Following in the wake of Machete (2010), Hobo with a Shotgun is the second film to have its origins as a spoof trailer in Quentin Tarantino and Robert Rodriguez’s Grindhouse project (2007). But while Rodriguez’s movie came with a prestigious Venice Film Festival premiere and a host of Hollywood names eager to stick their tongues in their respective cheeks, Hobo stems from a competition that was open to the public, and seems much closer (in budget, spirit and style) to the type of film from which Tarantino and Rodriguez drew their original inspiration. Even the casting of Rutger Hauer adds a sense of trash authenticity. Whereas there’s always the feeling that, say, De Niro or Lohan et al are slumming it, Hauer seems perfectly at home in the exploitation world, since throughout the eighties he churned out such straight-to-video fodder as 1989's Blind Fury (“He may be blind, but he don’t need no dog!”) and Wanted: Dead or Alive (1987).

Hauer plays the eponymous hobo, who arrives in town after riding the rails. He sets about going through the trash, looking for half-eaten sandwiches and smokeable cigarette butts, only to realise too late that the real trash is running the town. Drake (Brian Downey) is the criminal overlord, an extravagant white-suited maniac who kills his brother in the very first scene - an execution requiring a barbed wire noose, a manhole cover, a car, and a pole dancer, thus setting the tone for what is to follow. Perhaps not since the heyday of Troma films (most famously exemplified by The Toxic Avenger) has gore been so eagerly and lustily splashed about the American screen. Naked feet are splattered with sledge hammers, guts are pulled out, skin is lacerated, genitals are blown away. This is a film that offers absolutely the opposite of the leave-it-to-your-imagination philosophy of aesthetics: everything is taken to such ludicrous extremes that the movie soon becomes a challenge of what you can watch without looking away. It may serve as a rites of passage movie for teenagers the way Driller Killer (1979) and The Evil Dead (1981) did for an earlier generation.
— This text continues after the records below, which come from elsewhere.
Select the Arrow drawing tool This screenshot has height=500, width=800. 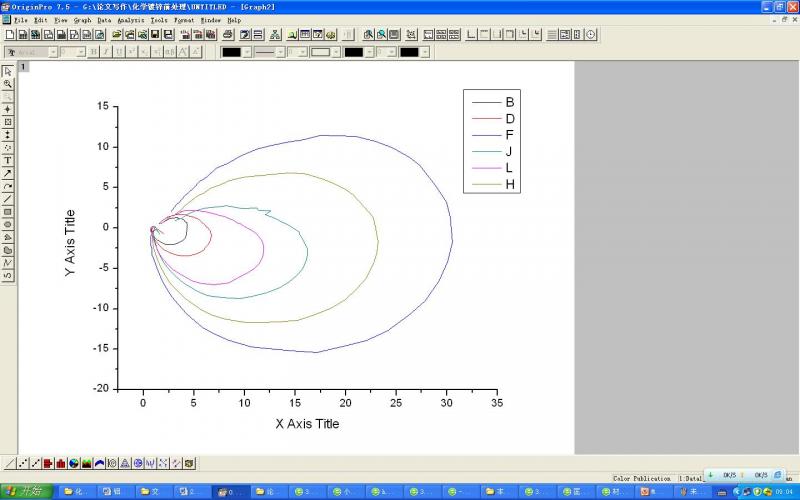click(x=8, y=173)
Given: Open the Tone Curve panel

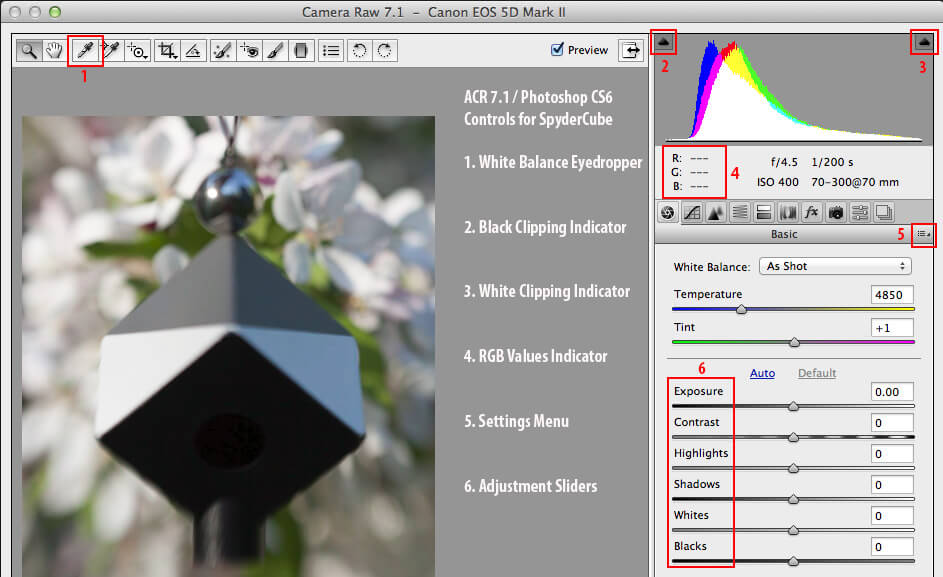Looking at the screenshot, I should click(x=693, y=212).
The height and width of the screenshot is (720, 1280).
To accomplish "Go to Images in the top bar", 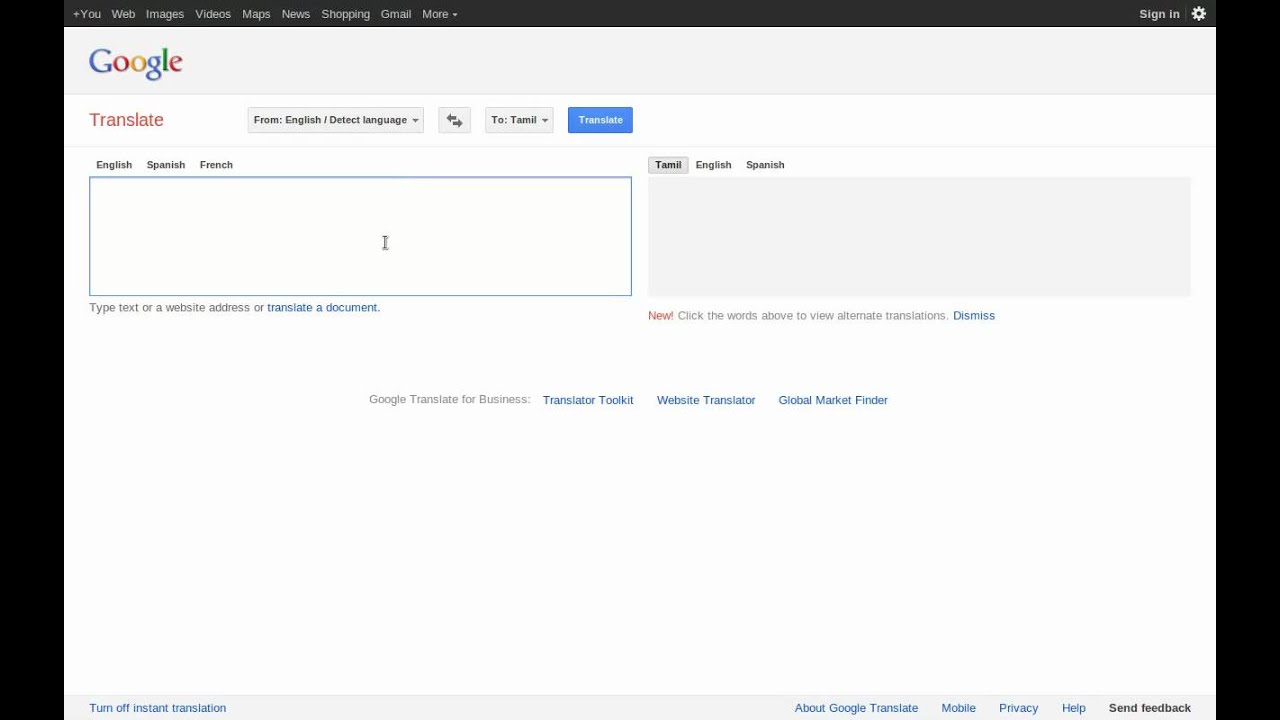I will tap(165, 14).
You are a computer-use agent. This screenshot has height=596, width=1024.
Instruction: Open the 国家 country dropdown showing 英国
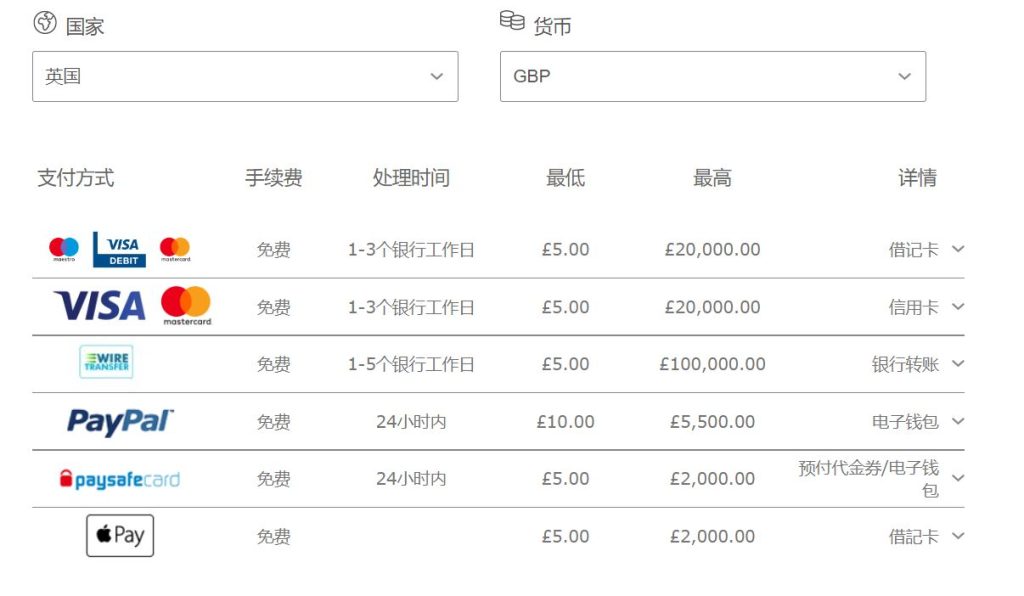pos(243,76)
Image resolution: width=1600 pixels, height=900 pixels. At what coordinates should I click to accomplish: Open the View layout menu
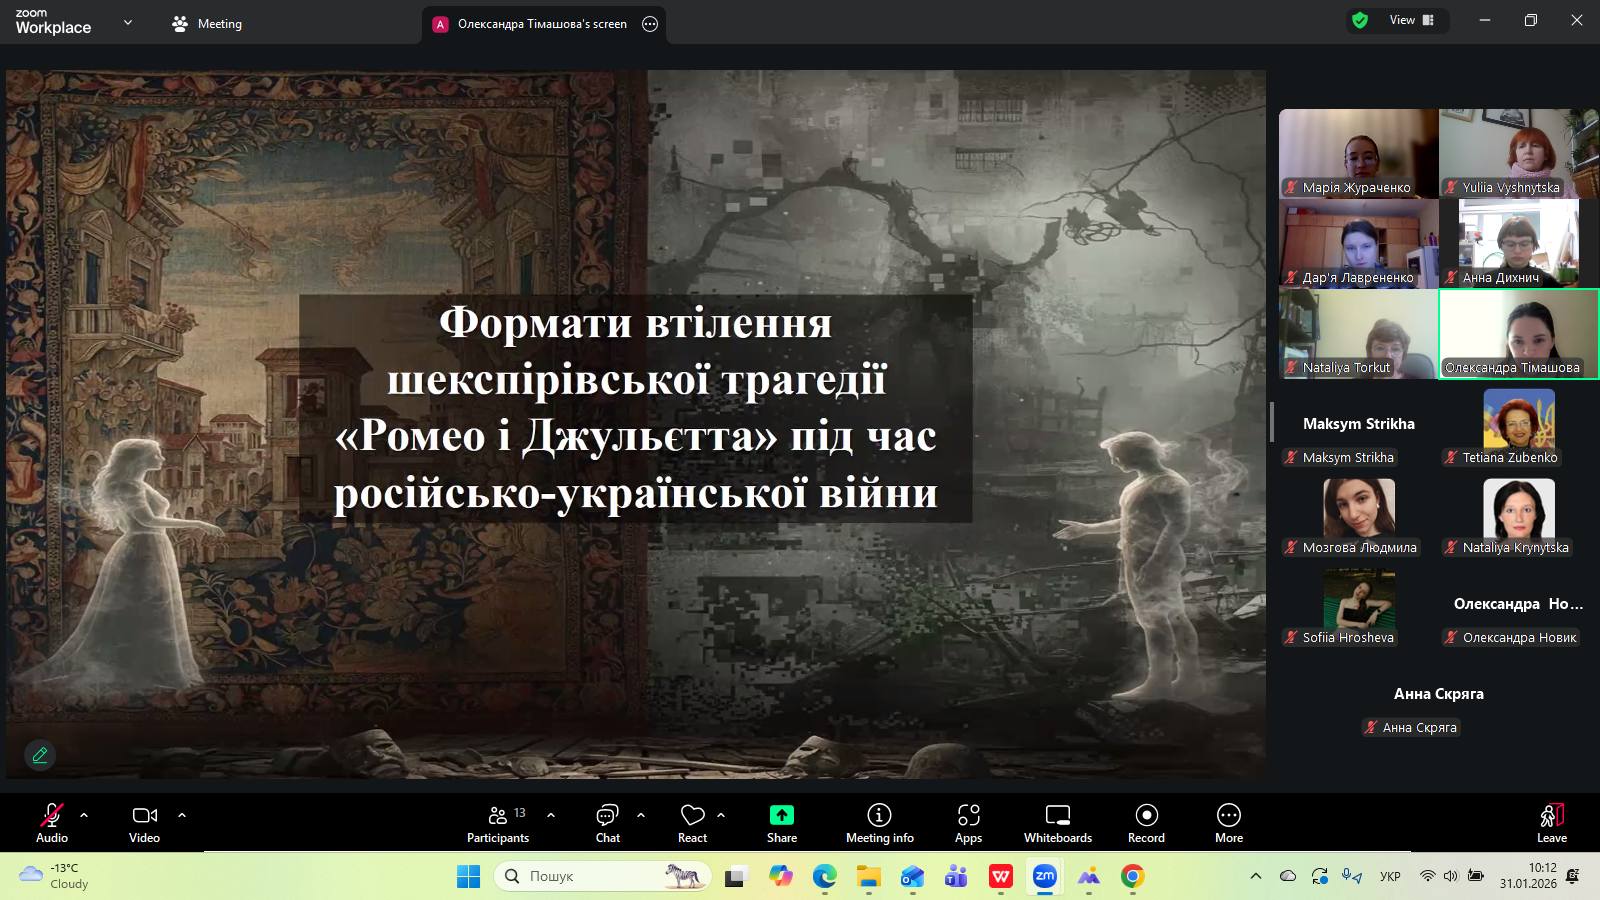[x=1411, y=20]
There are plenty of comic moments: Drake’s degenerate sons, Ivan and Slick, play their roles as two eighties Tom Cruises on cocaine; the Plague, a pair of armour-plated assassins, cite Jesus Christ as one of their many victims; and the gore itself is often as funny as it is repugnant. And yet the film isn’t parody so much as pastiche. This is due in large part to Hauer - an actor who is often funny, but who seems never to be playing for laughs. His character’s longing for a lawn mower (which coincidentally costs exactly the same as the shotgun he finally decides to buy), his ridiculous insistence that Abby the prostitute is a school teacher, and his self-characterisation as a bear - all these things are performed with desperate sincerity rather than winks to the audience. Weirdly, you care about this Hobo with a shotgun.

This review was published on July 11, 2011.